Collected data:
★ ★ ★ ★ ★

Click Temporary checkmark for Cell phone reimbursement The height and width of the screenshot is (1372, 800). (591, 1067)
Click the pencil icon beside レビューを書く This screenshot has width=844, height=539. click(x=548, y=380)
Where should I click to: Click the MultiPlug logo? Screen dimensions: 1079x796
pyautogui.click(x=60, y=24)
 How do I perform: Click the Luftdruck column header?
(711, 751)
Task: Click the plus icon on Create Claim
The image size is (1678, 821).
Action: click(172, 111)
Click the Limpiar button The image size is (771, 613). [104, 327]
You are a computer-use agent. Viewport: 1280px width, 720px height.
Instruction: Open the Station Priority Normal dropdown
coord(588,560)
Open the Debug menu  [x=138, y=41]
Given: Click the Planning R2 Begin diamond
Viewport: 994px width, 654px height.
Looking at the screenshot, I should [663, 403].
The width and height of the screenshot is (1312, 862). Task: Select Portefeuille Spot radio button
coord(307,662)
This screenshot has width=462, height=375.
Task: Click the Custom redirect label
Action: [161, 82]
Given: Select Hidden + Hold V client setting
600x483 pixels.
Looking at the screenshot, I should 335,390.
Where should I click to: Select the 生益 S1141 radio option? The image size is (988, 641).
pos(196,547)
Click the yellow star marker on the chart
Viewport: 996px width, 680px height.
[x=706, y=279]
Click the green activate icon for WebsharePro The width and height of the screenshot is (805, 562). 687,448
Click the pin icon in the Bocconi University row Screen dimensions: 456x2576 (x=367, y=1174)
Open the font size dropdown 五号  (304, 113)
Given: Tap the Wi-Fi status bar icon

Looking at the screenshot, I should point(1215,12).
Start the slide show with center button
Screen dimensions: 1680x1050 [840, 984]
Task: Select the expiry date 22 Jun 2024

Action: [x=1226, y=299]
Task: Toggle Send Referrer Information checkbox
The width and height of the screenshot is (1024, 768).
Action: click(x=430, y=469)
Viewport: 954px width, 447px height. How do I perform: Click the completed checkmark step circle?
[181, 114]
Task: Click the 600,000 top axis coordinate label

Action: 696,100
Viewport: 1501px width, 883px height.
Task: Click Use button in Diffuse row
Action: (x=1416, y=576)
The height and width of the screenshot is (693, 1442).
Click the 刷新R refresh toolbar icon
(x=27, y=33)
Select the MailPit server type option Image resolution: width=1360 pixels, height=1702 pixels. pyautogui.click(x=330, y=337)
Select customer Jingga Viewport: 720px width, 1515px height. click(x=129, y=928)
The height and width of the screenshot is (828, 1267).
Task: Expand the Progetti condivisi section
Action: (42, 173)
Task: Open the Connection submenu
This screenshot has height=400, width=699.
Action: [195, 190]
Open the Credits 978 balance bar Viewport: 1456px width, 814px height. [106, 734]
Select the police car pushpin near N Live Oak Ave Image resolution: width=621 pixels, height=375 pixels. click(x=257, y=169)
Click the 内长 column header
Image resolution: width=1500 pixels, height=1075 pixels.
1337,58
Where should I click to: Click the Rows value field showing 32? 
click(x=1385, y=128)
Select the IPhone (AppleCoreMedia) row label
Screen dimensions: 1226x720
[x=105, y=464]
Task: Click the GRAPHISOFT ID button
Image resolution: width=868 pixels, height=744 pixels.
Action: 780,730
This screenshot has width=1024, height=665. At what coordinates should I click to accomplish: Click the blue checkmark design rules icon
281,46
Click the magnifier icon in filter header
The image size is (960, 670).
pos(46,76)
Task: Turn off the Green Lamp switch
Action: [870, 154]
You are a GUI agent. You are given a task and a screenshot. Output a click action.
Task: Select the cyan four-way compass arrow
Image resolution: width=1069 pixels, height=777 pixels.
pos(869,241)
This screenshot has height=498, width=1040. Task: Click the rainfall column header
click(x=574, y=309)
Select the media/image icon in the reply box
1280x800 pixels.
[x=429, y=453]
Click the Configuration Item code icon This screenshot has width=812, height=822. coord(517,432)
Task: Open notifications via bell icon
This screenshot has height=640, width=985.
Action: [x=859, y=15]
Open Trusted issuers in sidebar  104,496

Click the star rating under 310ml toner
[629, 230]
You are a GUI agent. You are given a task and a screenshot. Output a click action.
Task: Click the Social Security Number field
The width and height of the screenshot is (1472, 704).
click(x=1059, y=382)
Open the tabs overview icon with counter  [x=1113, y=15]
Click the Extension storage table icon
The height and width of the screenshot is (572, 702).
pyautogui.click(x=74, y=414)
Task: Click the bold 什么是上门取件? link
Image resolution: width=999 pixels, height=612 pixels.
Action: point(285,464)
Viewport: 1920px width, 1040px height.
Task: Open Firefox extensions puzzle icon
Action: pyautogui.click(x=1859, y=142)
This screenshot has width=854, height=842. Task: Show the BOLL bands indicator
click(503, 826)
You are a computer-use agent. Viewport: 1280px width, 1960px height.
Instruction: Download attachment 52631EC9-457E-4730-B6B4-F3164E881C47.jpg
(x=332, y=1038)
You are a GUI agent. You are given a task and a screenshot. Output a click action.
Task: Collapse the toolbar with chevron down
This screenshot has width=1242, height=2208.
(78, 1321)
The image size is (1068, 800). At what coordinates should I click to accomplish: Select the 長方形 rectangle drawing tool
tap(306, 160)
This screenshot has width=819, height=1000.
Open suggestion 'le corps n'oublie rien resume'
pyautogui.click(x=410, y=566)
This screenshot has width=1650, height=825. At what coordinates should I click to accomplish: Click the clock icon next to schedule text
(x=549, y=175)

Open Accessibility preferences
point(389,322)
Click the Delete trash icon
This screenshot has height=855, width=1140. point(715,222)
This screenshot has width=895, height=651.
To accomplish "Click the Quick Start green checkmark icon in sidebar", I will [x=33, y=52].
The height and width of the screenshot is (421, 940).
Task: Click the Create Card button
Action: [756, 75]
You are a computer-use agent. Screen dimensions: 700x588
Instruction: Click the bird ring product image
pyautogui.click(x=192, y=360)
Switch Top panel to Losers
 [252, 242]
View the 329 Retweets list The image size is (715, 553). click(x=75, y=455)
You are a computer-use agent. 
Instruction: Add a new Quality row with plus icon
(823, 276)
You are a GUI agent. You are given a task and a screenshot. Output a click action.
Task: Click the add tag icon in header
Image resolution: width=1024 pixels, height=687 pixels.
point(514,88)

★ ★ ★ ★ ★

Your assignment: The expected answer is a copy of every line in the entries that holds the word "computer".

Exercise answer:
You are a computer-use agent. Viewport: 1280px width, 720px height.
You are a computer-use agent. Viewport: 1280px width, 1960px height.
You are a computer-use agent. Screen dimensions: 700x588
You are a computer-use agent. 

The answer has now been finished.